THE REQUEST: Can you reproduce, word for word, the lines of the items below, starting with the line that contains "Image resolution: width=1456" and going on through the line that contains "click(x=979, y=209)", with both of those lines included and nothing else?

[Part of a data file]
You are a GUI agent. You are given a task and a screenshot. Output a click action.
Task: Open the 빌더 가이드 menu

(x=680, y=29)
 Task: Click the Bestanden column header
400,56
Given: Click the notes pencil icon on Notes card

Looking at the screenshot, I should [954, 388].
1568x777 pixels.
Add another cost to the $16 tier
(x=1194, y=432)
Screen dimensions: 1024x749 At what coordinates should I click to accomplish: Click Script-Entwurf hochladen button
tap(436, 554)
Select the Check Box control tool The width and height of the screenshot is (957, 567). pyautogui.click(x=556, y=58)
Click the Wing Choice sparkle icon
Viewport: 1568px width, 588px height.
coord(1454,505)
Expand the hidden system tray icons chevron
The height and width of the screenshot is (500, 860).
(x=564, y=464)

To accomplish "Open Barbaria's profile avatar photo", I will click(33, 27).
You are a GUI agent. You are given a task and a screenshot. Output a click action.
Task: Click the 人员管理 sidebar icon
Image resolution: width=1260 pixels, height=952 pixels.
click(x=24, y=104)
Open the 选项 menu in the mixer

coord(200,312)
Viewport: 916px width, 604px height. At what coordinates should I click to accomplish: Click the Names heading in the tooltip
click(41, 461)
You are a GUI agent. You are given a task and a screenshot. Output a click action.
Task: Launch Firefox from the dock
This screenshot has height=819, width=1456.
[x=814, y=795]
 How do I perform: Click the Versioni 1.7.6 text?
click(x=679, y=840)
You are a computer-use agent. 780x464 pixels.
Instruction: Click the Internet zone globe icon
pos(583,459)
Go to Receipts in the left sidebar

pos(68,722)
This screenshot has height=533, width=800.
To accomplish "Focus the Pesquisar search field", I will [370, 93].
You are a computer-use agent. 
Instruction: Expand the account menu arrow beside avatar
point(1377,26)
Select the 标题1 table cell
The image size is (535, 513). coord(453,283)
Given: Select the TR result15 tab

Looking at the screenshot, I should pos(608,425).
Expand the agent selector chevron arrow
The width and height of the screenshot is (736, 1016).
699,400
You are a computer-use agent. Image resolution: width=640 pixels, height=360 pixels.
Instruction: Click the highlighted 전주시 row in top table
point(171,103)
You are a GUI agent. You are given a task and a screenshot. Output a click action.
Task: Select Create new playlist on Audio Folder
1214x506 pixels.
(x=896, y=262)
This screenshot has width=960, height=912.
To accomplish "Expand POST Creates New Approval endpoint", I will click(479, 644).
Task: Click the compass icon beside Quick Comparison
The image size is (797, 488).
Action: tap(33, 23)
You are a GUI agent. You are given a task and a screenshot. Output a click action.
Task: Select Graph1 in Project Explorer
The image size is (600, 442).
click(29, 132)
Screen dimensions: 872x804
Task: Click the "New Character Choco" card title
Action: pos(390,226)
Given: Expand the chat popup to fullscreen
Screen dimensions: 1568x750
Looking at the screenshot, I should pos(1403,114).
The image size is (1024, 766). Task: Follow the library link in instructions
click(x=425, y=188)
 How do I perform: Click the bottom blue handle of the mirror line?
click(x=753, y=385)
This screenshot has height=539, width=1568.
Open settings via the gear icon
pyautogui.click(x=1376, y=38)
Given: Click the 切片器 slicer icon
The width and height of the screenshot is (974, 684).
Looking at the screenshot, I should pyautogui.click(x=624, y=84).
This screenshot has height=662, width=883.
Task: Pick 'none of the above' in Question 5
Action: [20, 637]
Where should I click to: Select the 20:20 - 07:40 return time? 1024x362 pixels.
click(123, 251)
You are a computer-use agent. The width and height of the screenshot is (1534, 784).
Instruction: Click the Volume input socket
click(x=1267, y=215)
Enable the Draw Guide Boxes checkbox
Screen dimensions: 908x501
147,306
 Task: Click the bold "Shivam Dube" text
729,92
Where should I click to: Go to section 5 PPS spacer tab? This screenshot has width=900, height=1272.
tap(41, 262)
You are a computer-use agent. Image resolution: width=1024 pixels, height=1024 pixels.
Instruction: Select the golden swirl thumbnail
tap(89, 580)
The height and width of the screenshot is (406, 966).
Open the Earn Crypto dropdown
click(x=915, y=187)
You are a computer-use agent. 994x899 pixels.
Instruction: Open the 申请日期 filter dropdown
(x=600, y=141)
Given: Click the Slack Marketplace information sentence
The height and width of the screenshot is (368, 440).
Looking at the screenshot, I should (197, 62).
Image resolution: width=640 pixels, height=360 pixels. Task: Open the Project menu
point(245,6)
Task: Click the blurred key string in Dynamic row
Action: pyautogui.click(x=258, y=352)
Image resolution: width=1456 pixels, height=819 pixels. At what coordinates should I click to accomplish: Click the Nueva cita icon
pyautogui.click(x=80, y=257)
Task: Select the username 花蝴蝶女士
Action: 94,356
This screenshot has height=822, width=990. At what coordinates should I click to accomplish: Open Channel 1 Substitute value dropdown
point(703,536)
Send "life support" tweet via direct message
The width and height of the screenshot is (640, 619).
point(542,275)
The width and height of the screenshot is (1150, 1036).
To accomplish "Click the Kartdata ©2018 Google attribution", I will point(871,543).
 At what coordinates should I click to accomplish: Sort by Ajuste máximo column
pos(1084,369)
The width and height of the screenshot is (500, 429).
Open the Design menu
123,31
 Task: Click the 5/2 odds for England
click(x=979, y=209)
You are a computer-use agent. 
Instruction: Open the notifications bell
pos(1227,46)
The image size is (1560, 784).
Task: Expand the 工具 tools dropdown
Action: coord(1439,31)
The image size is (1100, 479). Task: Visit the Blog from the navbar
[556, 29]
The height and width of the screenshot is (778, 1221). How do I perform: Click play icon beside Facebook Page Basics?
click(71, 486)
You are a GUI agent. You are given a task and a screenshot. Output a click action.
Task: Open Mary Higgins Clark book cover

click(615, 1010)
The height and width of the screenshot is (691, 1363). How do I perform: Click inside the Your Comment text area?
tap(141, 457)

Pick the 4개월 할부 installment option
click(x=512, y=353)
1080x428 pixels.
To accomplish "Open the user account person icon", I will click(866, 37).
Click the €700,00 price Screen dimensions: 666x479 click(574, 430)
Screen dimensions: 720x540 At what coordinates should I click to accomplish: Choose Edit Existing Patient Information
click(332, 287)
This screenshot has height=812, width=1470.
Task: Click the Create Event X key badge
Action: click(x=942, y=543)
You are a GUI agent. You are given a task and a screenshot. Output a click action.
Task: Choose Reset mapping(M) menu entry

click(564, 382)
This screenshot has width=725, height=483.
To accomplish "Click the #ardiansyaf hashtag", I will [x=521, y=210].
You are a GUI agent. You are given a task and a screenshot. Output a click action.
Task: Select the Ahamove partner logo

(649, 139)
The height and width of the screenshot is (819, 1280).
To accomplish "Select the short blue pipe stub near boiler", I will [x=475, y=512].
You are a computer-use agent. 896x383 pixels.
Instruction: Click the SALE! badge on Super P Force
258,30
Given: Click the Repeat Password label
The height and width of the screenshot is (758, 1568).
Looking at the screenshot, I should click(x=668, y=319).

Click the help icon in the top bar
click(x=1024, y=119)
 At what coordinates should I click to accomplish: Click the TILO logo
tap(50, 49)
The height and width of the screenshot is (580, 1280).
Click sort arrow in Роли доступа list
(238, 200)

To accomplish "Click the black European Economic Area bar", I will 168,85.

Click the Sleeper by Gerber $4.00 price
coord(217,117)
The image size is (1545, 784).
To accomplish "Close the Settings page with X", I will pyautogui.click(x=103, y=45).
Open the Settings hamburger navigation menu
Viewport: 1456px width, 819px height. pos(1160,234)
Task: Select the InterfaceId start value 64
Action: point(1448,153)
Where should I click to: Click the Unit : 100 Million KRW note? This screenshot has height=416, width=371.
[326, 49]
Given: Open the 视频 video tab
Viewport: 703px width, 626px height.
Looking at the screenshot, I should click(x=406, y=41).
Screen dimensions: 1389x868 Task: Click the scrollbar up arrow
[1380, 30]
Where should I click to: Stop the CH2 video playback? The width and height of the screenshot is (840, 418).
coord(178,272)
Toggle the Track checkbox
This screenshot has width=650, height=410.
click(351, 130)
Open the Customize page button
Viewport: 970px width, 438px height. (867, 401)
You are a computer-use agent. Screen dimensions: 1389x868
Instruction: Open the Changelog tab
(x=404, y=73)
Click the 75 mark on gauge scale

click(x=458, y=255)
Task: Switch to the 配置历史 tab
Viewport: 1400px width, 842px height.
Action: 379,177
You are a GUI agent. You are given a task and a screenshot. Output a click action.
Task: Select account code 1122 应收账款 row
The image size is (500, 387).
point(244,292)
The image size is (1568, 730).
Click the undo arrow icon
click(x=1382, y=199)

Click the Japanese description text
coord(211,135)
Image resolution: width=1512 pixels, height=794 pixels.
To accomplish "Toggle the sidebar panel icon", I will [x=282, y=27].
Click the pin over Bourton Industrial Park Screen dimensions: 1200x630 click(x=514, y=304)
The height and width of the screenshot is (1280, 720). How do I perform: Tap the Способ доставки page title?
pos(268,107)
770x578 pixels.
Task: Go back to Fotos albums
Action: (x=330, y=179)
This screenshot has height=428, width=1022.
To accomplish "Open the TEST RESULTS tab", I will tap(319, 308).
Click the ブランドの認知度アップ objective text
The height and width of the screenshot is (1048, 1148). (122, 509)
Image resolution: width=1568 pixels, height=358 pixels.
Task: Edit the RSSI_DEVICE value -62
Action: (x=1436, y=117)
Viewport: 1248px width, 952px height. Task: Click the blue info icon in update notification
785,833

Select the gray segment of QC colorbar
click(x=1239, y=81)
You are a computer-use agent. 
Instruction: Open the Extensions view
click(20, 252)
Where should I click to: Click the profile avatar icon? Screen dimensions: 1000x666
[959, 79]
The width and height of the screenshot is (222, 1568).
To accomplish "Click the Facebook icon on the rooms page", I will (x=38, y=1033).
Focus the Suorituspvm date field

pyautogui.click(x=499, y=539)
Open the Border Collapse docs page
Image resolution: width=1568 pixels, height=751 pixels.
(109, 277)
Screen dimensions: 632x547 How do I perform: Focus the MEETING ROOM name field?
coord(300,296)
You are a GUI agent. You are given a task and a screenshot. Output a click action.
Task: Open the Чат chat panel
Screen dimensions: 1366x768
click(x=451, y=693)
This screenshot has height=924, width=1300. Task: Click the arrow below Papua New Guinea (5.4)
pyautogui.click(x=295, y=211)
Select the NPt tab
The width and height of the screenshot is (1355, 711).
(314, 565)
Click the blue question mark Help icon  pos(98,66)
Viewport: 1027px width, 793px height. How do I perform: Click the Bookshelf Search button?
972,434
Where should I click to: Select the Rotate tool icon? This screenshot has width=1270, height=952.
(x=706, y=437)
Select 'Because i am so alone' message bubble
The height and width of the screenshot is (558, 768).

SOLUTION FOR THIS PROBLEM:
Image resolution: width=1456 pixels, height=819 pixels. At what coordinates should I click to accomplish: Click the Nueva cita icon
pyautogui.click(x=80, y=257)
Task: Select the username 花蝴蝶女士
Action: 94,356
This screenshot has height=822, width=990. At what coordinates should I click to accomplish: Open Channel 1 Substitute value dropdown
point(703,536)
Send "life support" tweet via direct message
The width and height of the screenshot is (640, 619).
point(542,275)
The width and height of the screenshot is (1150, 1036).
To accomplish "Click the Kartdata ©2018 Google attribution", I will point(871,543).
 At what coordinates should I click to accomplish: Sort by Ajuste máximo column
pos(1084,369)
The width and height of the screenshot is (500, 429).
Open the Design menu
123,31
 Task: Click the 5/2 odds for England
click(x=979, y=209)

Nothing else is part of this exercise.